Pirataria audiovisual custa €700 milhões em Espanha; especialistas pedem frente comum no desporto
Com 19% da população a aceder a conteúdos ilegais, o Comité de Especialistas de Marketing Desportivo defende ação coordenada de marcas, agências, intermediários e reguladores.
O que aconteceu
O Comité de Especialistas de Marketing Desportivo (CEMDE) da Associação de Marketing de Espanha divulgou um posicionamento a apelar a uma resposta holística e coordenada para prevenir e erradicar o fraude audiovisual no desporto. Espanha regista 19% da população a consumir conteúdos ilegais (entre os três piores índices da Europa), com um impacto económico estimado em €700 milhões. Os principais canais de acesso são sites especializados (42%) e redes sociais (32%).
Por Que Importa
- A pirataria erosiona receitas de direitos de transmissão e patrocínios, afetando diretamente clubes, ligas e media desportivos.
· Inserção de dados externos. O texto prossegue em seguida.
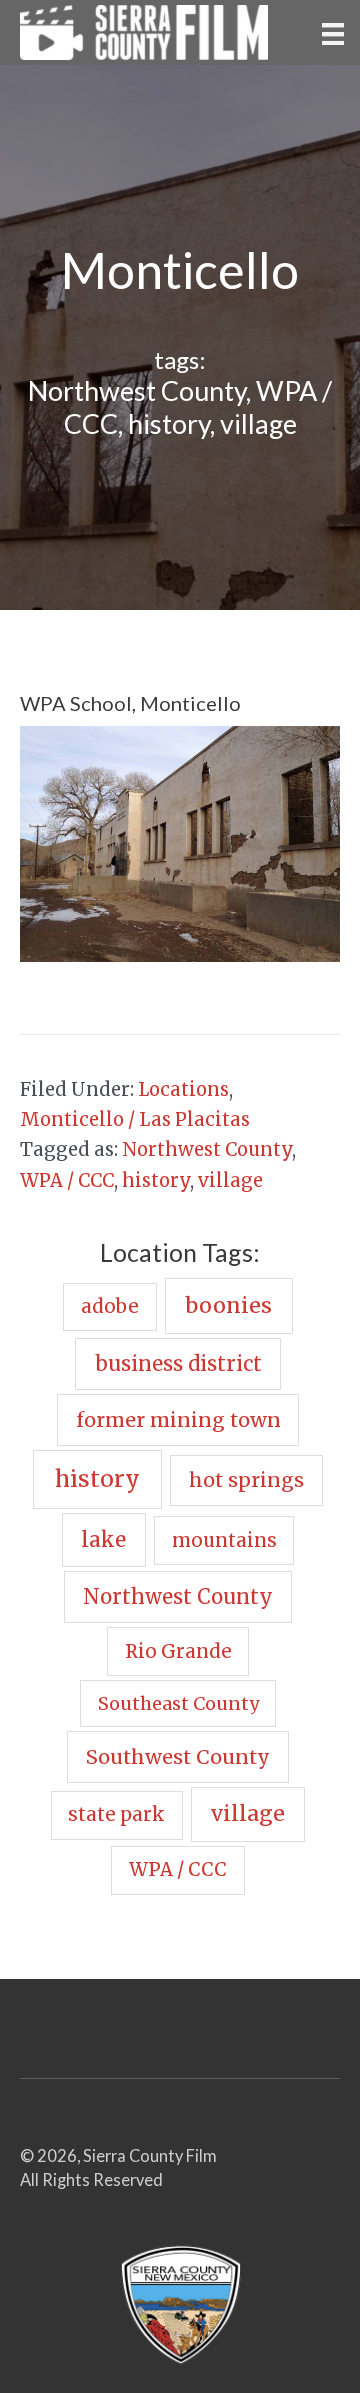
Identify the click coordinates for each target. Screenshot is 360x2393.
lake (103, 1540)
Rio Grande (178, 1651)
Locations (183, 1089)
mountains (224, 1540)
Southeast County (178, 1703)
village (258, 423)
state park (116, 1814)
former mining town (178, 1419)
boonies (228, 1305)
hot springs (246, 1479)
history (169, 423)
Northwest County (137, 390)
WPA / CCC (67, 1180)
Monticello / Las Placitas (135, 1119)
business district (178, 1364)
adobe (110, 1306)
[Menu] (333, 32)
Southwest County (178, 1756)
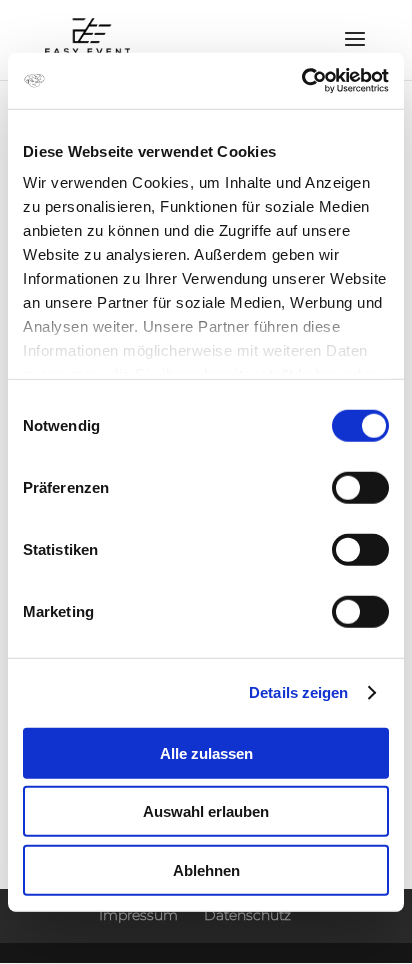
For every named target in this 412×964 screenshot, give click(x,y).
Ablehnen (206, 869)
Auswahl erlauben (206, 811)
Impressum (138, 915)
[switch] (360, 487)
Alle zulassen (206, 752)
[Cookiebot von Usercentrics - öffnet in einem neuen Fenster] (301, 81)
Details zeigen (298, 692)
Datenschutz (247, 915)
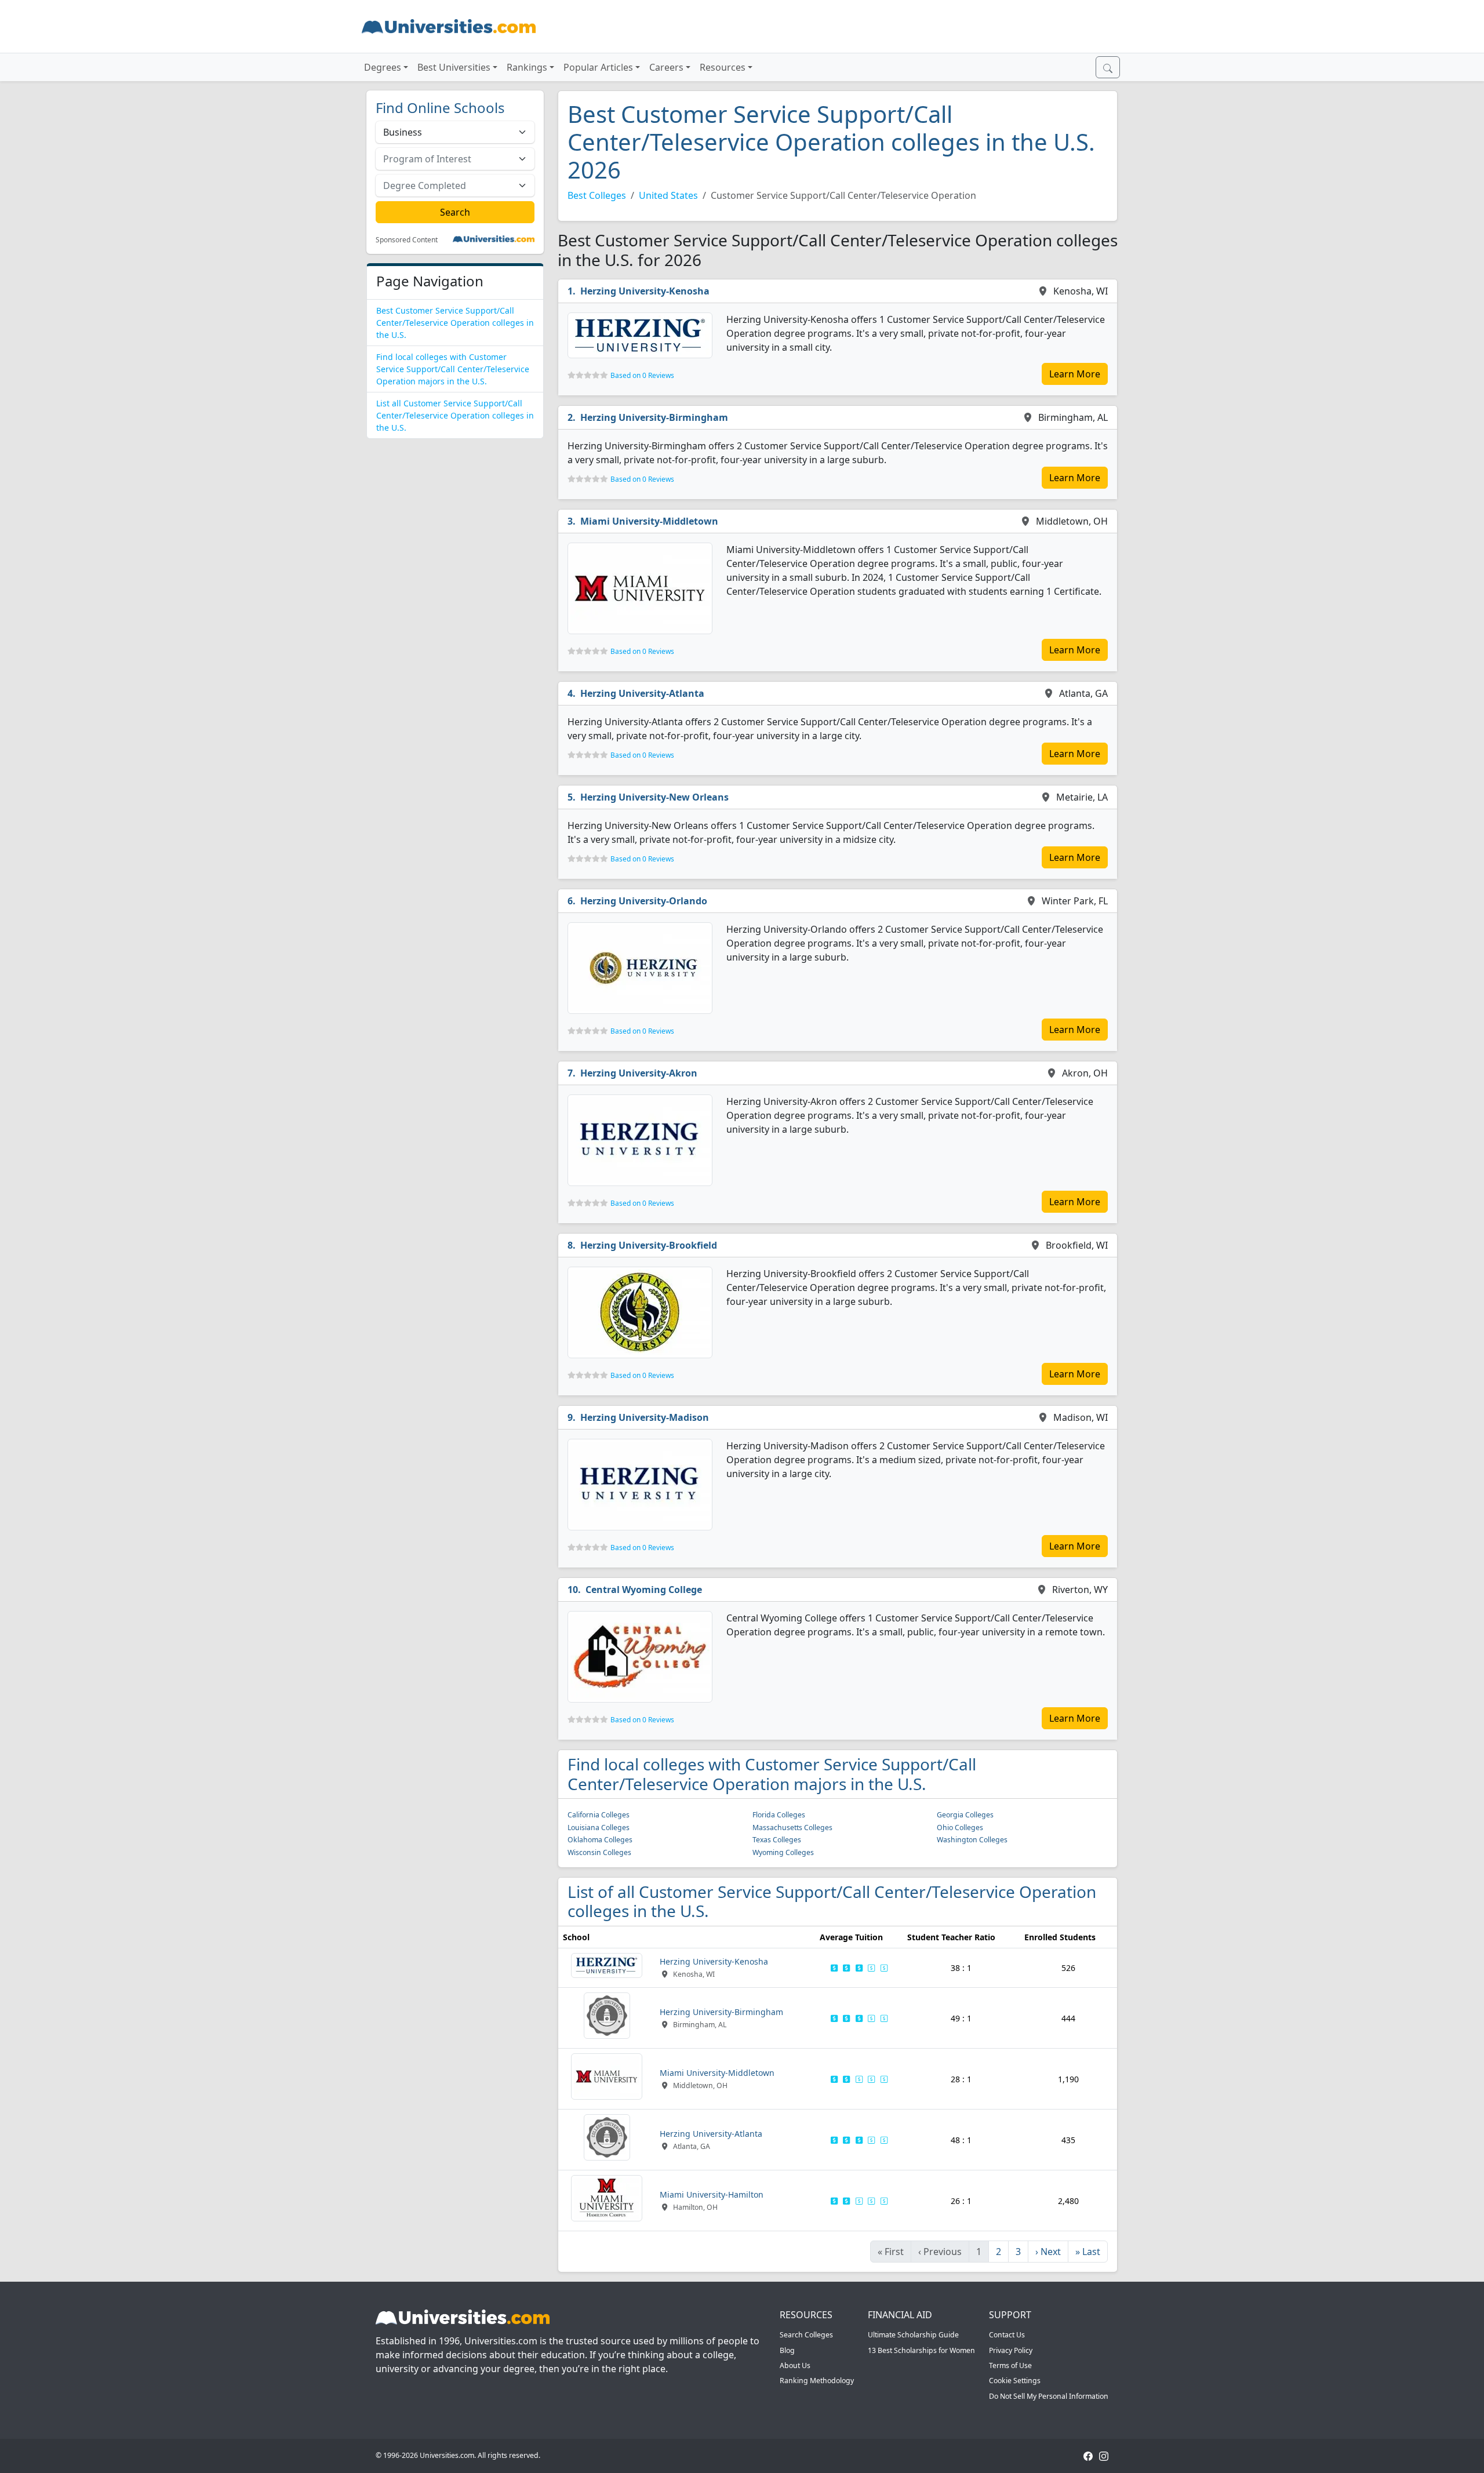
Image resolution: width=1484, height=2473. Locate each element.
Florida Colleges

- O CEMDE aponta marcas e agências de meios como corresponsáveis: a publicidade e ativações de marca em plataformas ilegais sustentam o modelo desses operadores.
- A posição alinha com a Confederação Espanhola de Organizações Empresariais (CEOE), que preconiza tolerância zero, corresponsabilidade e bloqueios ágeis de conteúdos.
- Para o futebol, o combate eficaz pode proteger audiências pagas, estabilizar o retorno do investimento (ROI) dos detentores de direitos e preservar a valorização de contratos futuros.
Contexto
- Espanha está entre os três países europeus com maior fraude audiovisual, a par de Bulgária (21%) e Grécia (20%).
- A CEOE estruturou cinco eixos de ação: bloqueio ágil e proporcional; responsabilização de intermediários; colaboração com incentivos; melhoria da cooperação público‑industrial (CPI); e sensibilização e análise.
- O CEMDE sublinha que, sem receita publicitária, uma parte significativa das plataformas ilegais deixa de ser viável.
E agora?
- Reforço de parcerias entre ligas, operadores e plataformas digitais para remoção célere de streams ilícitos e demonetização de sites e perfis reincidentes.
- Adoção de cláusulas de baixa exposição reputacional em contratos de media e patrocínio, proibindo ativações em ambientes ilegais.
- Campanhas de sensibilização dirigidas a adeptos e vigilância a intermediários (ad‑tech, ISPs, gateways de pagamento) para travar o fluxo financeiro às redes de pirataria.
Números
- 19% da população em Espanha consome conteúdos ilegais; impacto anual: €700 milhões.
- Canais de acesso: 42% via sites especializados; 32% via redes sociais.
- O CEMDE integra mais de 60 peritos, incluindo Elisa Aguilar (FEB), Antonio Alquézar (SailGP Team Spain), Carlos Cantó (SPSG Consulting) e Antoni Alegre (RCD Espanyol).